Member of the Rhode Island Senate from the 18th district
- In office January 5, 2021 – January 2023
- Preceded by: William Conley Jr.
- Succeeded by: Robert Britto

Personal details
- Born: June 14, 1980 (age 46)
- Party: Democratic
- Education: Community College of Rhode Island (AS)

= Cynthia Mendes =

American politician (born 1980)

Cynthia M. Mendes (born June 14, 1980) is an American politician who formerly served as a member of the Rhode Island Senate from the 18th district. Elected in November 2020, she assumed office on January 5, 2021, and left office in January 2023. She is a member of the Democratic Party.

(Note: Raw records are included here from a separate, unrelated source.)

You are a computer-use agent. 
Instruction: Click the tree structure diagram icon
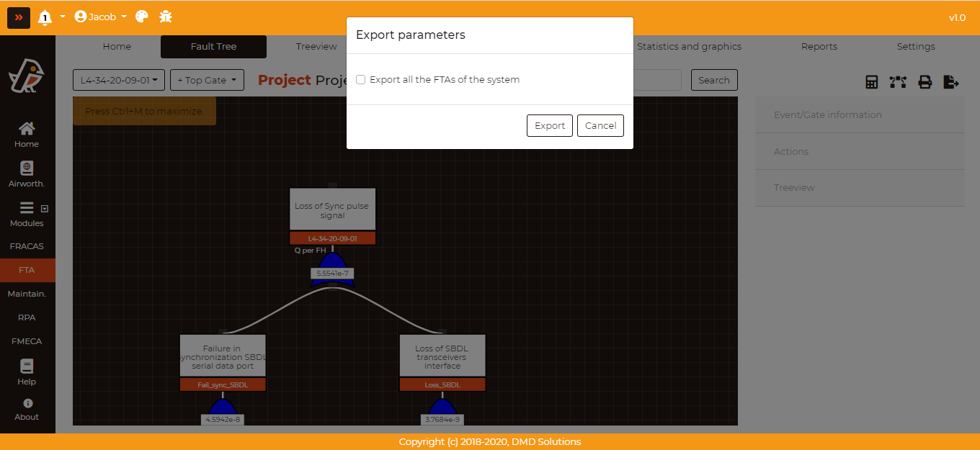click(x=898, y=82)
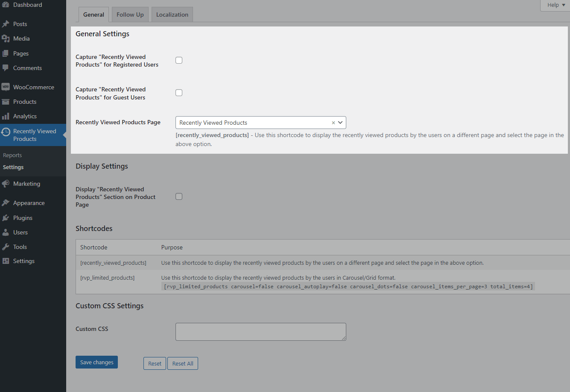Open the Recently Viewed Products Page dropdown
This screenshot has width=570, height=392.
tap(260, 122)
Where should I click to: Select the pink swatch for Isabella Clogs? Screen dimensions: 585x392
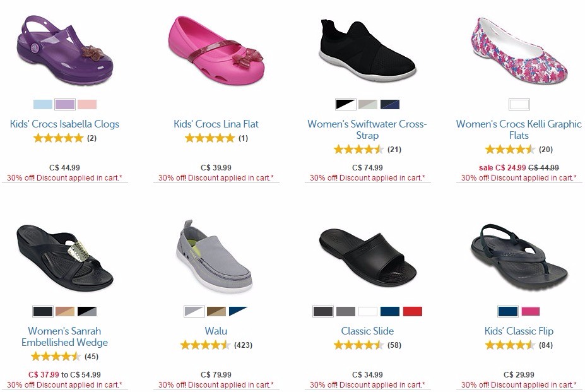click(87, 105)
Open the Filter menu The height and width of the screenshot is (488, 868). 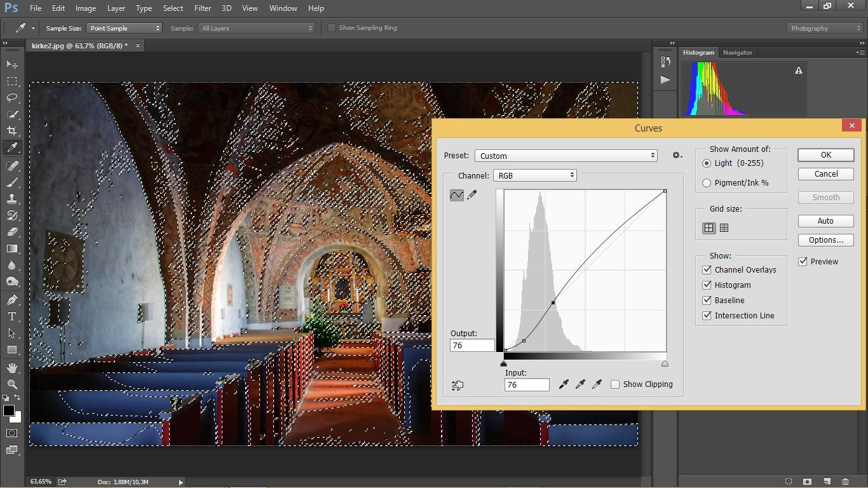click(x=203, y=8)
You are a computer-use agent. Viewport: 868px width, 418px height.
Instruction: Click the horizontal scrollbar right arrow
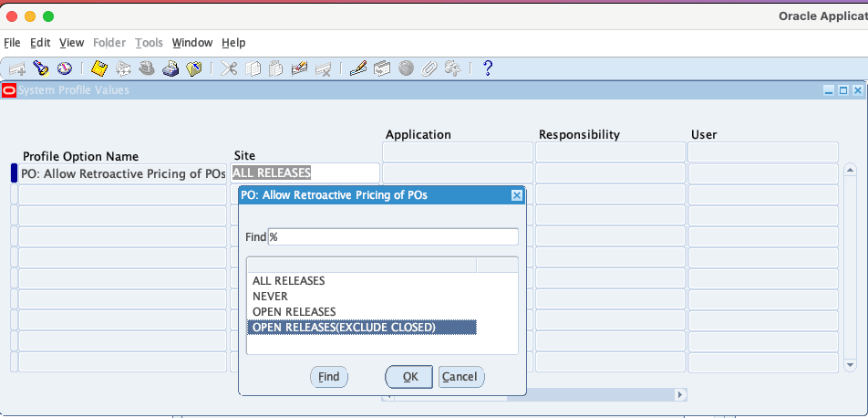point(680,395)
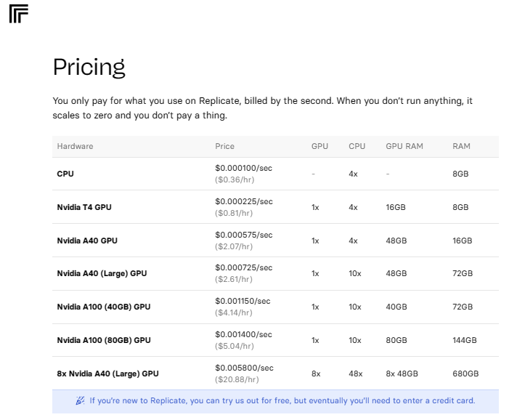Click the GPU RAM column header
The height and width of the screenshot is (420, 525).
point(404,146)
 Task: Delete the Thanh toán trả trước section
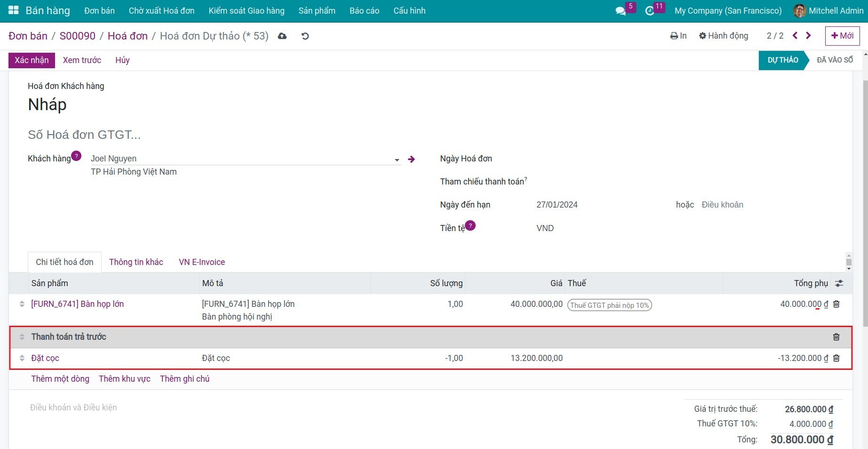click(x=836, y=337)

== Early life and education ==
Mendes was born to a mother with Puerto Rican background from New Bedford, Massachusetts, and a father of Cape Verdean background. Mendes said she was raised in "a very conservative Christian environment" and attended the Word of Life Bible Institute, which she described as a "conservative Christian college". She earned an associate degree in social sciences from the Community College of Rhode Island. She is also a certified orthodontic assistant and dental radiology technician.

== Career ==
From 2004 to 2017, Mendes was a clinical supervisor at an orthodontics clinic in Barrington, Rhode Island. She later worked as a manager at Big Brothers Big Sisters of Rhode Island. In the 2020 elections, Mendes ran for the Rhode Island Senate seat in the 18th district, which includes the cities of East Providence and Pawtucket, and she obtained the endorsement of the progressive Rhode Island Political Cooperative. She defeated incumbent William Conley Jr. in the Democratic primary in what The Boston Globe deemed as an upset victory. She was elected to the state senate in November 2020 and assumed office on January 5, 2021.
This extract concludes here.